Yang jelas, kegiatan sastra tingkat nasional saat
itu membuat Bali bisa disebut sebagai, meminjam istilah Will Derks (2003),
salah satu regional-centre sastra Indonesia.
Era Orde Baru
Dalam era Orde Baru, penyair-penyair yang muncul
adalah mereka yang kemudian bergabung dengan Lesiba (Lembaga Seniman Indonesian
Bali) pimpinan Drs. I Made Sukada, dosen Fakultas Sastra Unud. Kehidupan sastra
terus berlanjut, diwarnai dengan lomba menulis puisi, deklamasi di radio, dan
apresiasi.
Tahun 1976, Bali Post bekerja sama dengan
Lesiba menyelenggarakan lomba menulis puisi dalam rangka peringatan hari
wafatnya Chairil Anwar dan peringatan Pendidikan Nasional bulan Mei. Puisi
pemenang dimuat di Bali Post. Koran ini menjadi pusat perkembangan
sastra. Rubrik ‘kontak’ seperti di majalah Damai dan tabloid Harapan
muncul di koran ini untuk merangsang penulis berkarya.
Tanggal 25 April 1976, apresiasi ‘besar’ berlangsung
di aula SPGN Denpasar diprakarsai oleh Widminarko dan dari sana akhirnya
dibentuk Sanggar Pos Remaja. Penulis muda yang aktif waktu itu adalah Adnyana
Sudibia dan Gde Aryantha Soethama. Aryantha menulis puisi dan banyak cerpen.
Kalau 2006 lalu Aryantha lewat cerpen-cerpennya dalam Mandi Api (Buku
Kompas) mengukir sejarah meraih Khatulistiwa Literary Award, maka jawabannya
karena kreativitasnya sudah tumbuh kokoh sejak 30 tahun sebelumnya.
Penyair muda Raka Kusuma mulai mengirim sajak tahun
1976 ke Bali Post. Namanya muncul di kontak dan mendapat komentar
seperti ini: ‘Adik produktif sekali. Sajak-sajakmu
masih dalam pertimbangan. Kalau yang ada masih bisa
diperbaiki, perbaikilah’. Gaya kontak seperti ini sudah muncul di majalah Damai
dan tabloid Harapan tahun 1950-an, dan kelihatan ampuh sekali untuk
mendorong penulis berkreativitas.
Umbu mulai masuk Bali Post bulan Juni 1979,
dan menulis catatan di rubrik Pos Remaja 8 Juli 1979 di bawah judul ‘Memanggil
Remaja Kreatif’. Sejak itu, ‘rubrik kontak’ diaktifkan terus dan membuat banyak
calon penulis senang melihat namanya disensus setiap minggu. Nama-nama seperti
Gde Artawan, Nyoman Wirata, Windhu Sancaya, Ketut Yuliarsa Sastrawan, IB Dharma
Palguna, Lilik Mulyadi, Erlina, dan Alit S Rini sering nongol dan berproses
dari tingkat sajak ‘kompetisi’ dan sajak kelas ‘budaya’.

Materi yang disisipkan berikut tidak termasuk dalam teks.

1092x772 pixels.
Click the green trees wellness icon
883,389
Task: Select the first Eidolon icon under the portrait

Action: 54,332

Umbu melanjutkan efektivitas rubrik ‘kontak’ dengan
rajin ‘mendorong’ penulis muda agar terus berkarya. Umbu juga menggelorakan
kegiatan apresiasi di Bali seperti yang dia kerjakan sewaktu menjadi redaktur
mingguan Pelopor Yogja. Semarak apresiasi di Kota Gudeg saban malam di
pedestrian Malioboro membuat Umbu mendapat predikat sebagai President
Malioboro.
Untuk di Bali, apresiasi yang dipromosikan Umbu
pertama kali berlangsung Minggu, 5 Agustus 1979, hampir dua bulan sejak dia
berdinas di Bali Post. Apresiasi berlangsung di Art Centre. Menurut
Catatan Pos Remaja-nya Umbu edisi 12
Agustus 1979, peserta yang hadir saat apresiasi pertama sekitar 15 orang,
termasuk Abu Bakar dan Frans Nadjira, yang tak lama kemudiannya berangkat ke
IOWA City untuk program kreativitas penyair internasional.

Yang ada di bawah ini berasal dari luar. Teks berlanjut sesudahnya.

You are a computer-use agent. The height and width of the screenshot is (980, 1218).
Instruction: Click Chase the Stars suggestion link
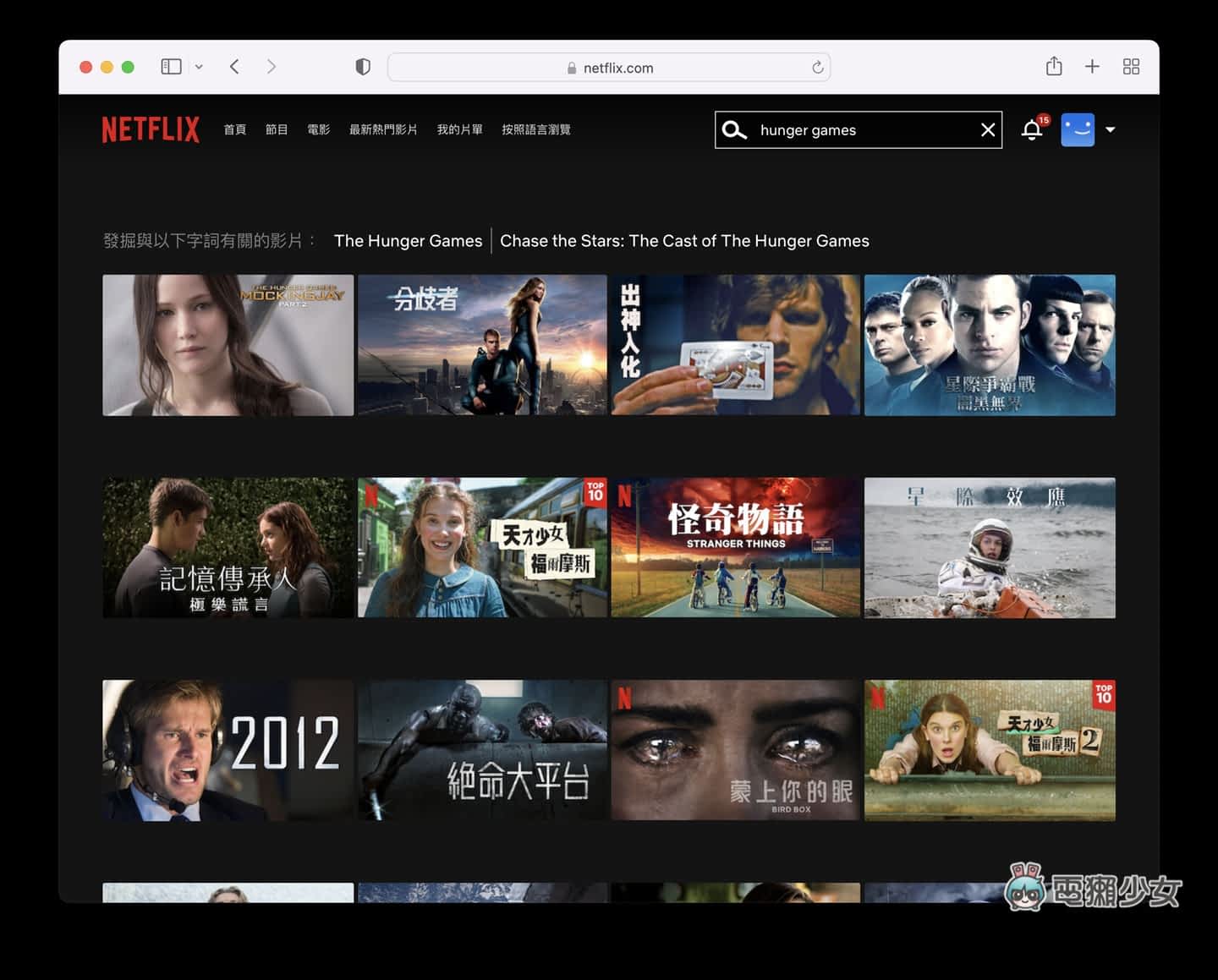click(684, 241)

Usaha Tjok Raka Pemajun mengundang Sutardji ke Bali
juga ikut menghangatkan dinamika sastra di Pulau Dewata. Tjok Raka, Gerson
Poyk, Putu Arya Tirtawirya, dan Putu Setia adalah penulis yang rajin
menyemarakkan geliat sastra di Bali, awal-awal Umbu mulai berdinas sebagai
redaktur. Esei mereka dan apresiasi mingguan berkombinasi membangun kekuatan
literer yang mendorong penulis muda berkreativitas.

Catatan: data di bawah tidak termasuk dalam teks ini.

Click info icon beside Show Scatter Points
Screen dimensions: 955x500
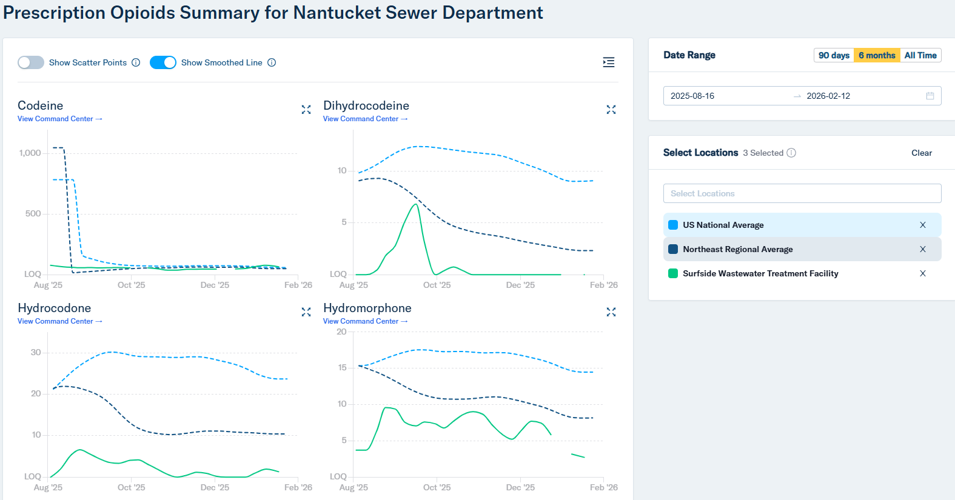click(136, 63)
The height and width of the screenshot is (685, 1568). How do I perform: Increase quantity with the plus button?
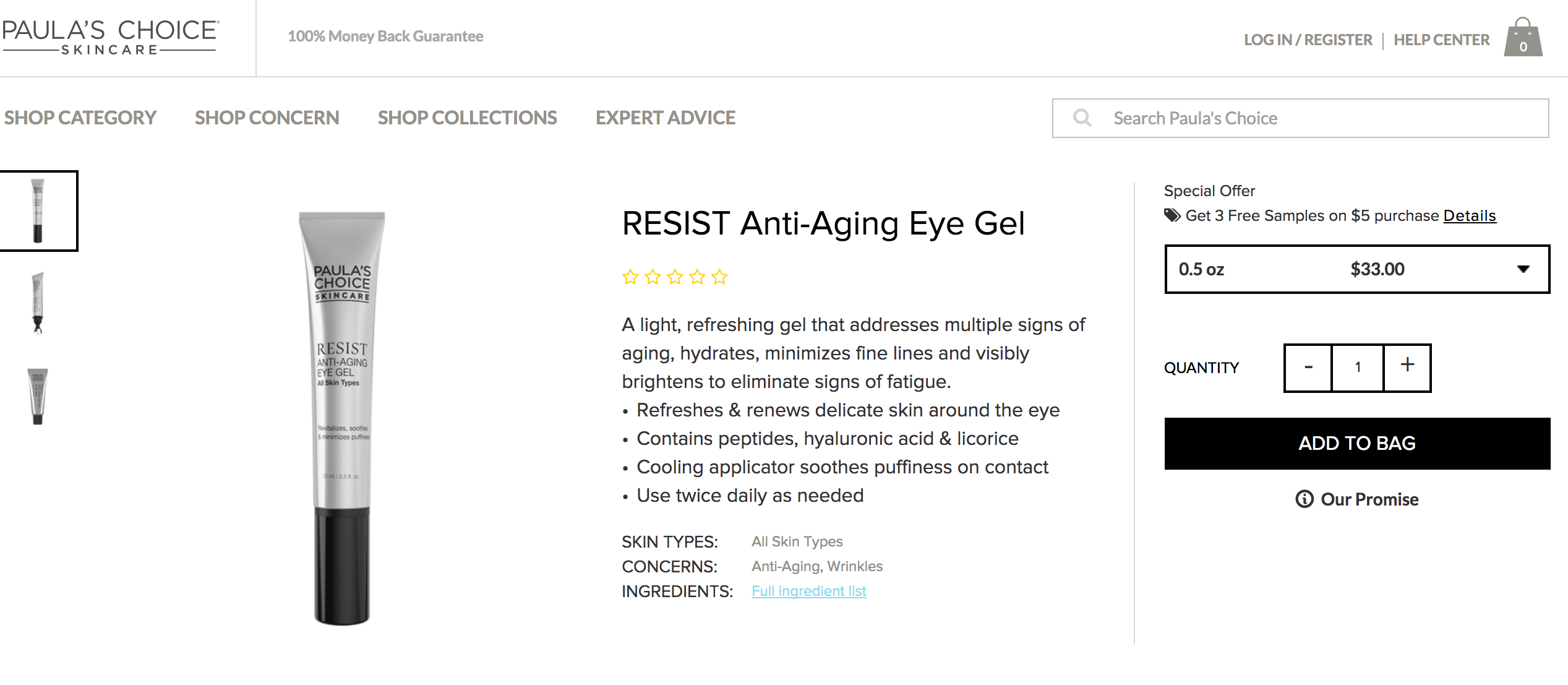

Apresiasi berlanjut, tidak saja di Art Centre,
tetapi juga di sekolah-sekolah di seluruh Bali. Umbu rajin datang ke Jembrana,
Gianyar, Bangli, Karangasem, dan tentu saja Singaraja untuk menggelorakan
apresiasi. Selain di sekolah, kampus dan sanggar-sanggar, kegiatan apresiasi
sastra juga berlangsung di rumah-rumah seperti yang pernah saya ikuti di rumah
Prof Dr dr Moerdowo, Made Sukada, Abu Bakar, dan rumah Boyke Karang. Raka Kusuma,
Ida Bagus Adnjana, Syahruwardi Abbas, Adhy Riyadi, Nyoman Wirata adalah
beberapa teman yang saya lihat rajin berapresiasi.
Peran Usadi Wiryatnaya dan Jean Cauteau dalam
apresiasi sastra juga perlu dicatat. Mereka sering hadir dan memberikan pandangan-pandangan
filsafat dan global tentang sastra yang berguna buat memperluas wawasan
‘mahasiswa akademi puisi’ model Umbu Landu Paranggi.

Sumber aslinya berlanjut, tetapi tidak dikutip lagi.